Search code examples
gitdiffpandocgit-diffgit-add

git diff not working with Word document, --intent-to-add, and pandoc diff driver


Several tutorials ([1], [2], [3]) that can be found on the internet suggest the following configuration for diffing Word documents tracked by git.

  1. Configure a "pandoc" diff driver with the following settings:

    [diff "pandoc"]
        textconv=pandoc --to=markdown
        prompt = false
    
  2. Add the following to your .gitattributes file:

    *.docx diff=pandoc
    

This seems to work fine except when trying to diff an untracked Word document after indicating intent to add it to the git repository. Does anyone know why this isn't working in this case?

Here are the steps to reproduce, assuming the following configuration detailed above.

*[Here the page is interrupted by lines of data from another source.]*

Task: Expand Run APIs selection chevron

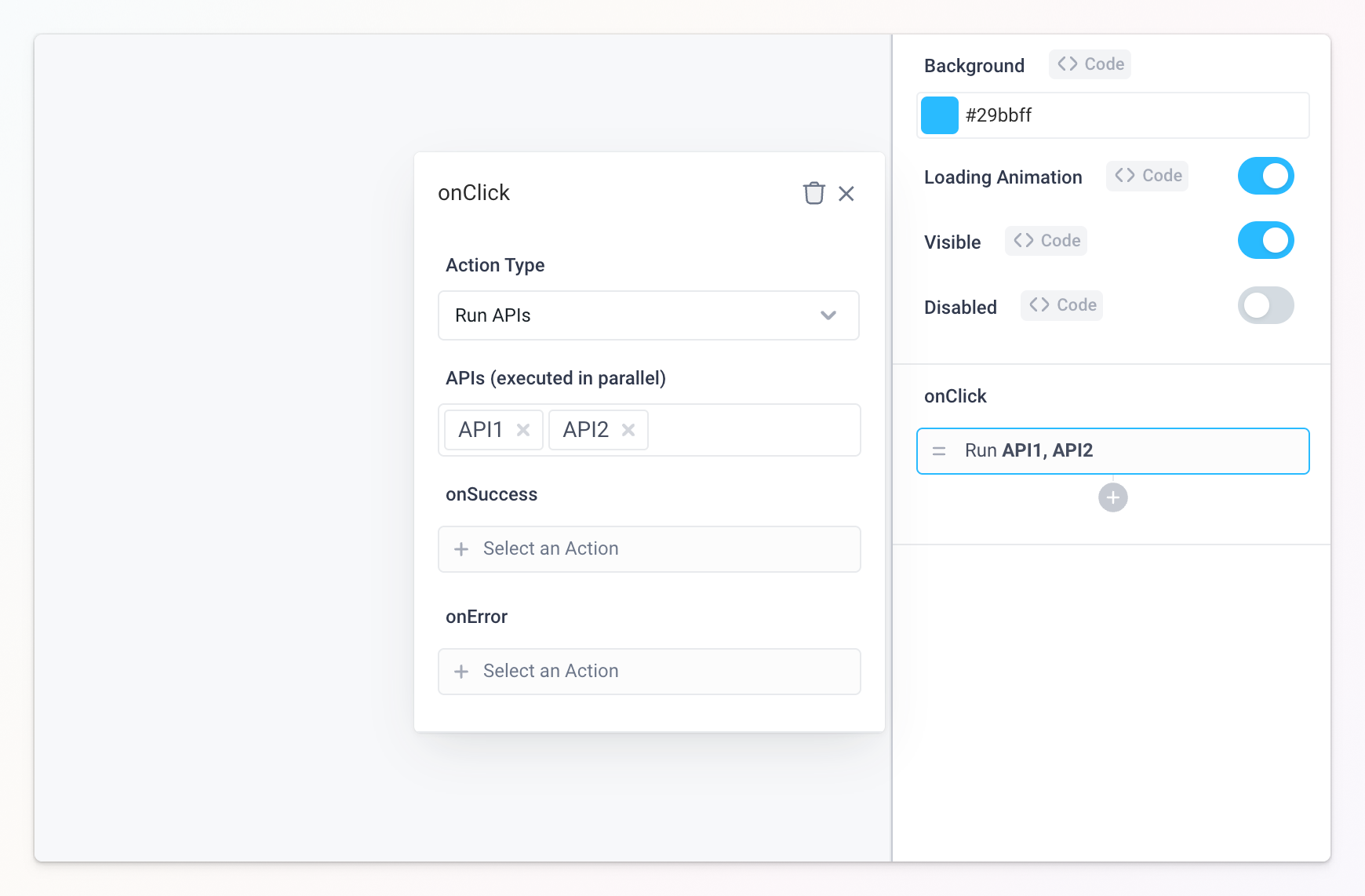Action: click(827, 315)
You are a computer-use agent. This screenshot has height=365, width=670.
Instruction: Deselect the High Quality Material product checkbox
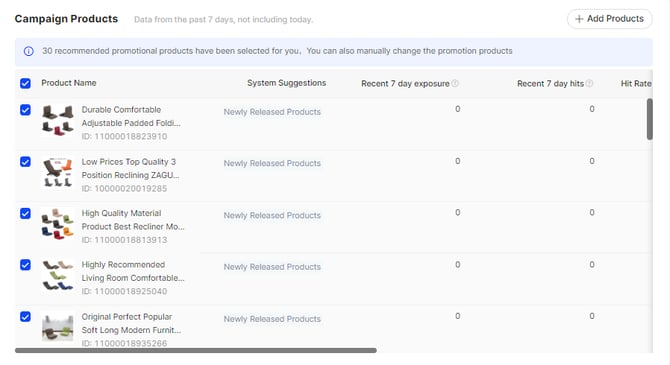click(x=25, y=213)
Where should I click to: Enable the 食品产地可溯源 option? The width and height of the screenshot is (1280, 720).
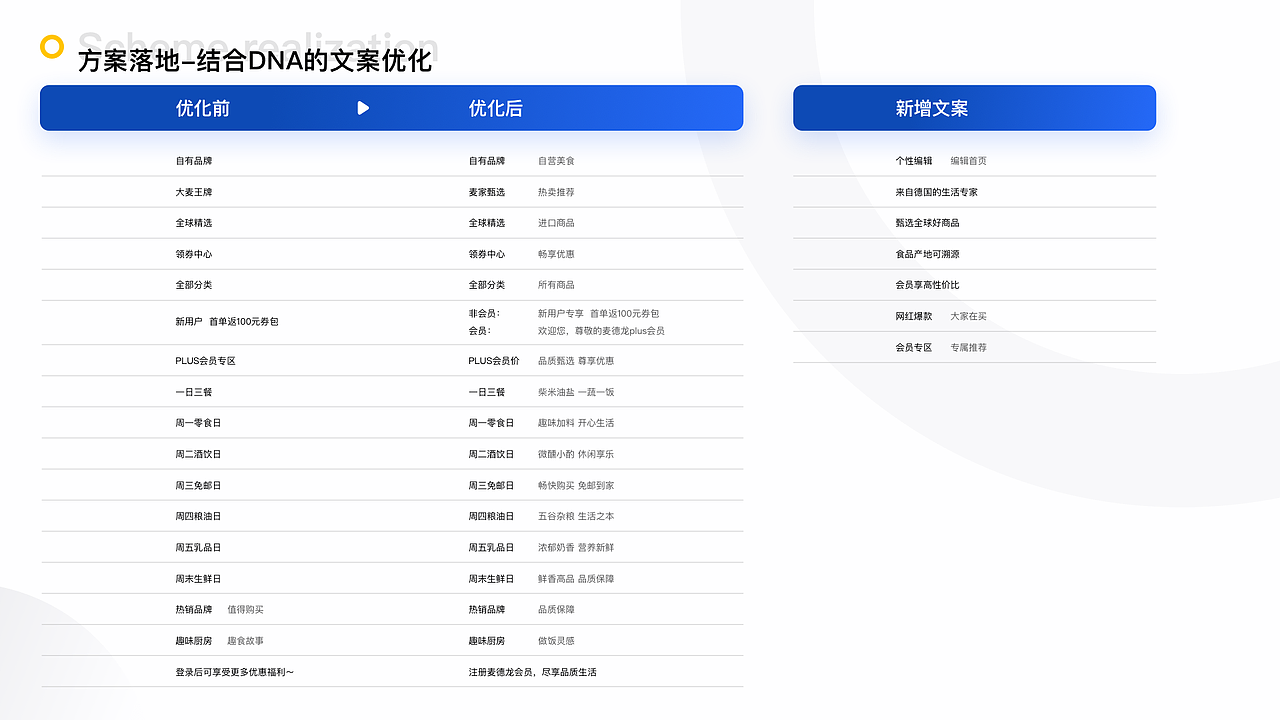(x=928, y=253)
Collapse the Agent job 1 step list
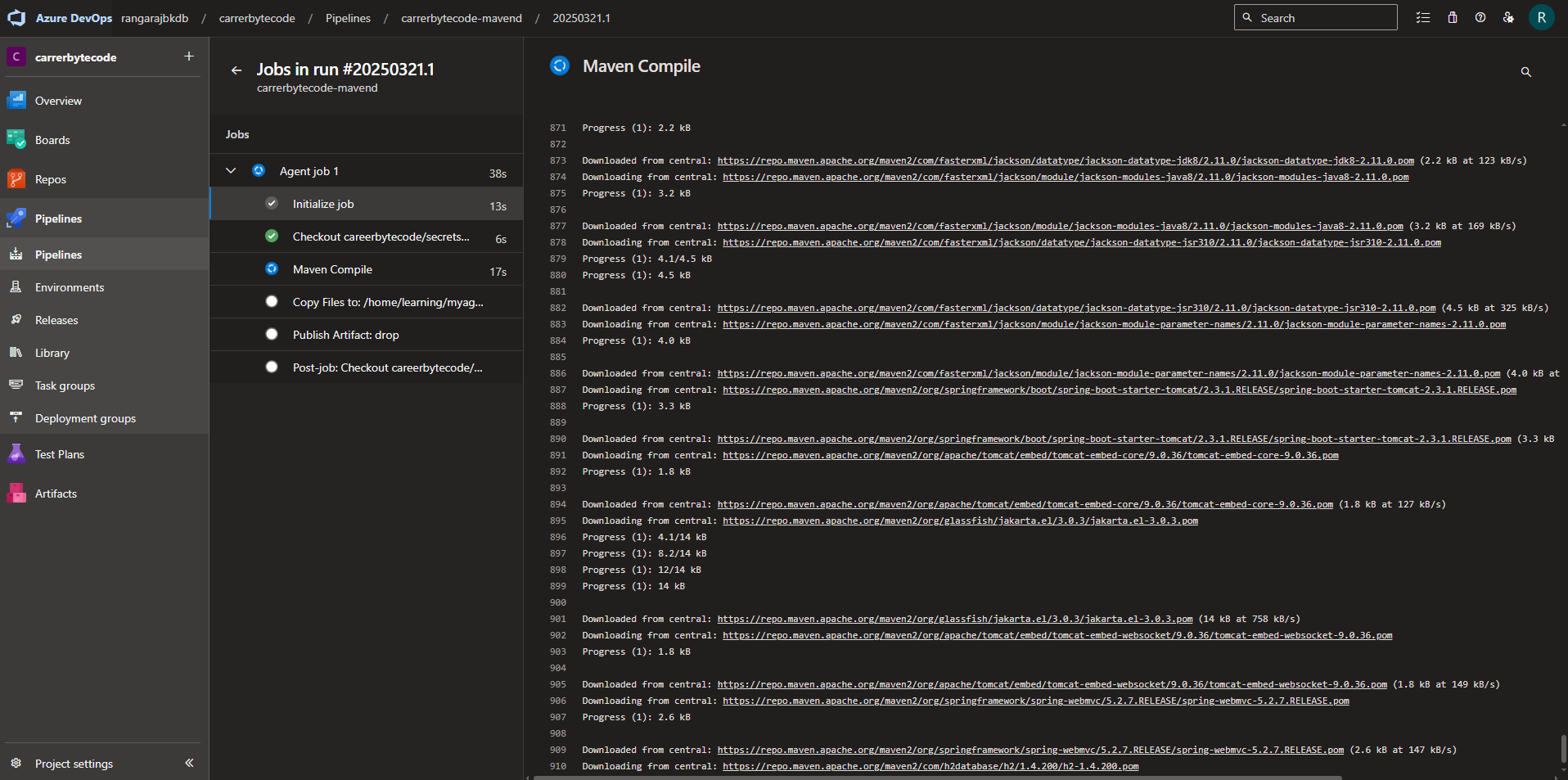The width and height of the screenshot is (1568, 780). [x=230, y=170]
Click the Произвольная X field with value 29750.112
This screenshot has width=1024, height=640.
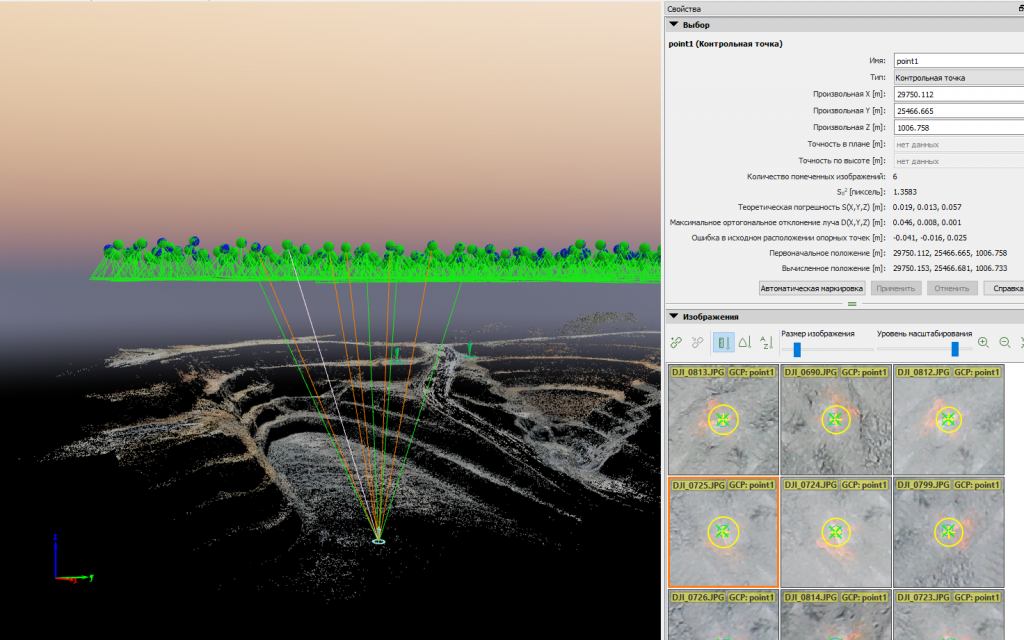959,94
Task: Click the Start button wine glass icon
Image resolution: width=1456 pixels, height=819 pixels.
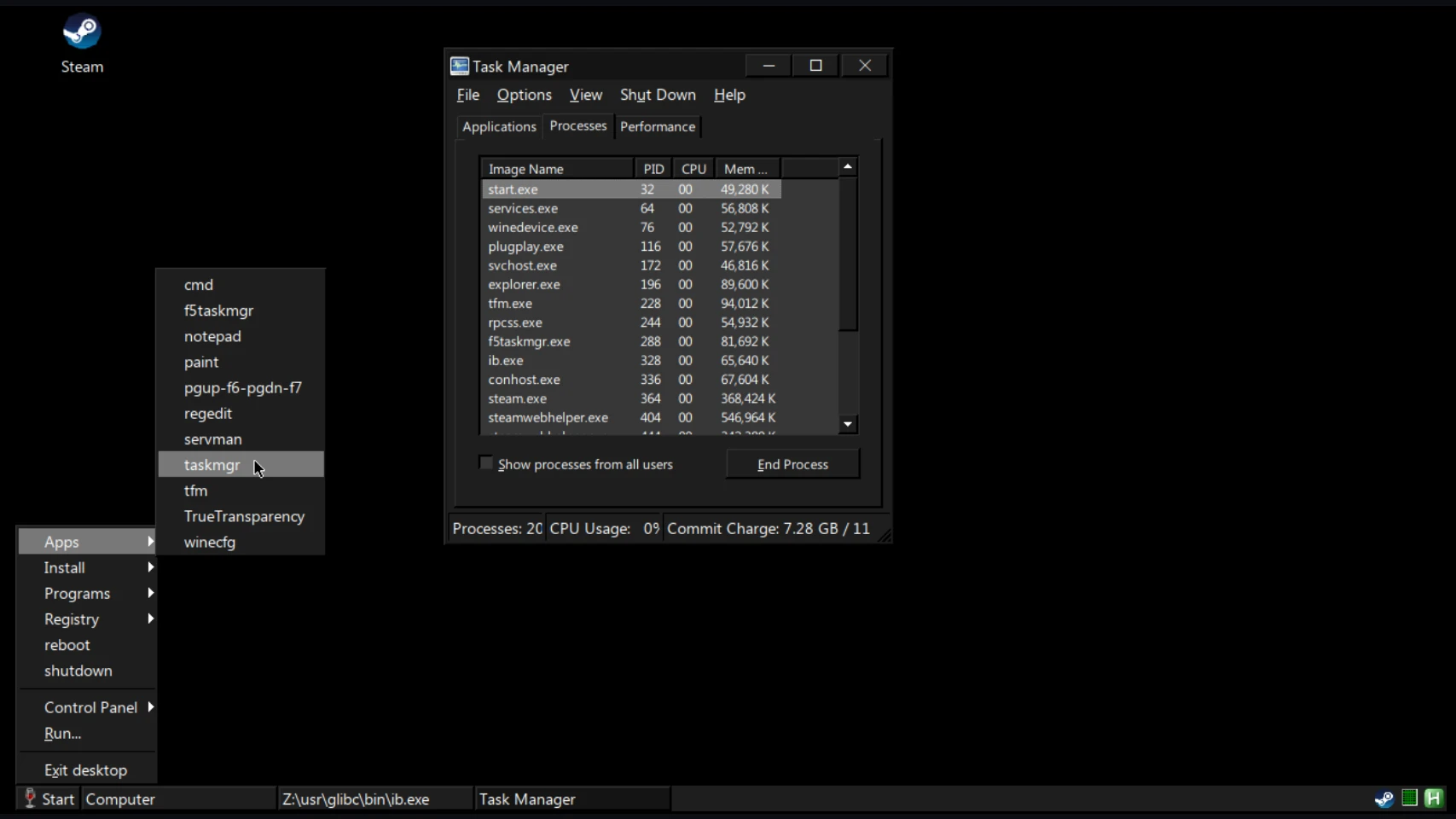Action: (30, 799)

  1. Create a Word document in a git repository

    touch my_document.docx
    
  2. Open the file in Microsoft Word, add some content to the Word document (e.g, the characters "asdf"), and save it

  3. Indicate your intent to add the document

    git add -N my_document.docx
    
  4. Try to see the diff:

    git diff my_document.docx
    #> couldn't parse docx file
    #> fatal: unable to read files to diff
    

With git version 2.17.1 on macOS, I end up with a "fatal: unable to read files to diff" error. However, just adding the file to the index and then running git diff --cached results in the following diff:

diff --git a/my_document.docx b/my_document.docx
new file mode 100644
index 0000000..17f1b0d
--- /dev/null
+++ b/my_document.docx
@@ -0,0 +1 @@
+asdf

Why doesn't the diff driver work with git add -N?


Solution

  • This is ultimately due to the fact that pandoc --to=markdown /dev/null/ correctly returns nothing without erroring out, whereas pandoc --to=markdown a/my_document.docx errors out just in case a/my_document.docx is an empty file.

    So in the case where you've added my_document.docx to the index for the first time and then run git diff --cached to compare the index to HEAD, the comparison will be against /dev/null, and everything will work just fine.

    However, in the case where you've indicated your intent to add a new file, my_document.docx, with git add -N, an empty file with the same name will be added to the index. In this case, pandoc will error out when trying to convert the empty file in the index to Markdown.